In her memoirs, Nijinska speaks about the first rehearsal. “The musicians refused to play Stravinsky’s music, saying they considered it an insult to perform such a piece of music where each note was in discord with the laws of harmony. The conductor, Pierre Monteux had no authority to force them to play. The presence of Igor Stravinsky did not bother them in the least. At last, Serge Diaghilev arrived. His imposing figure and the look of contempt on his face had an immediate effect on the musicians.”

She continued: “Many of the artists in the company did not understand Stravinsky’s music at all and expressed bewilderment that [Michel] Fokine was able to stage anything to it. There were a few of us, however, who did admire Stravinsky’s unusual and remarkable composition. The others accused us of being ready to like anything, as long as it had been discovered or approved by Diaghilev. ‘This is not music,” asserted some of the more outspoken proponents of the old classical ballet school. ‘You’ll see what sort [of] a failure the ballet will be at the Paris premiere.’ Stravinsky’s musical masterpiece took Paris by storm [with] thunderous applause. [It was a] triumph for Stravinsky, for Benois, for Fokine. [It was a] triumph for Nijinsky, for Karsavina, and for the ballet ensemble. [It was], of course, a triumph for Serge Diaghilev.”

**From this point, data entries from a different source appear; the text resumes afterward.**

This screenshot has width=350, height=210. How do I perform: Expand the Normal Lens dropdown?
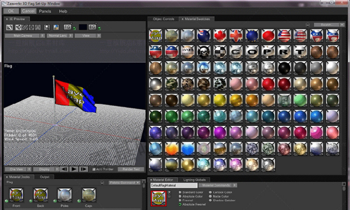[x=59, y=35]
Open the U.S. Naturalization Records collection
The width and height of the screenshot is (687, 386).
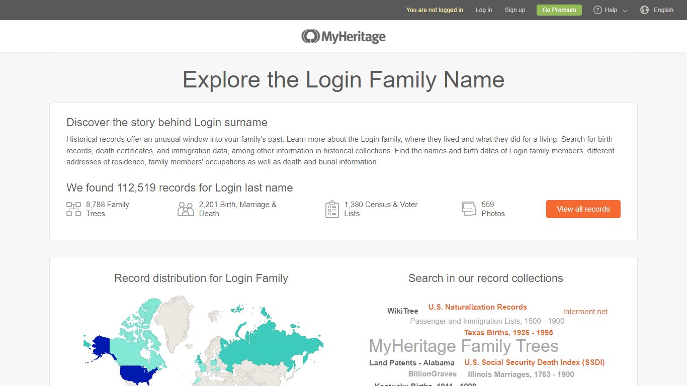(477, 307)
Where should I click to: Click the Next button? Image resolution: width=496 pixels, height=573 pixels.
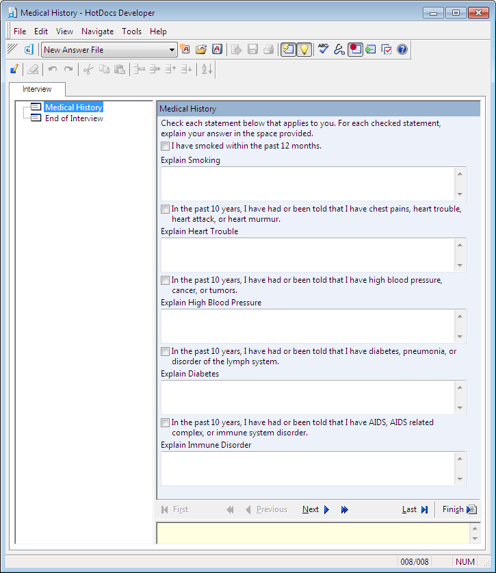[311, 509]
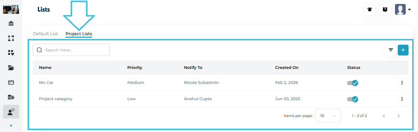Toggle status switch for Nic Car

353,83
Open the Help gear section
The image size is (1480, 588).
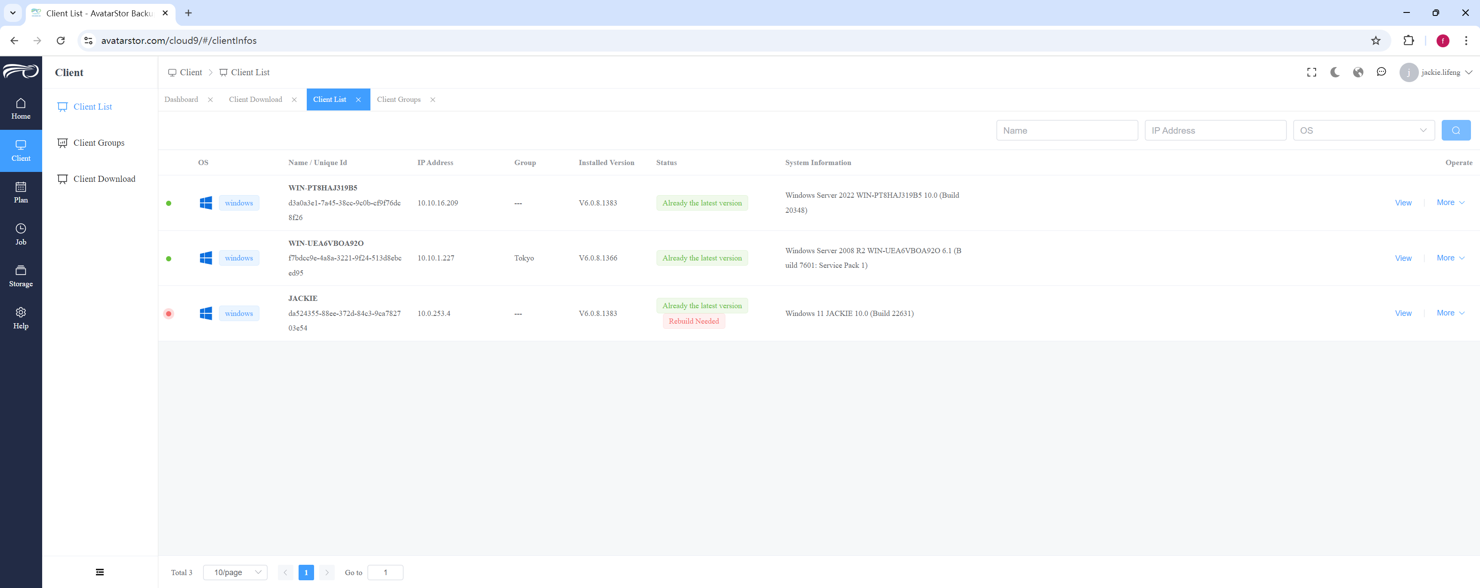[x=21, y=318]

Nijinska also discusses her brother Vaslav Nijinsky’s performance at the end of the work: “With an agonizing pain and sadness in his eyes, he extends a trembling arm in farewell to the crowd, knowing that only they, the gray, common, Russian crowd, love and understand Petrouchka. The heavy wooden head hangs to one side, and the tragic eyes stare out of the grotesque, still mask of the doll’s face.”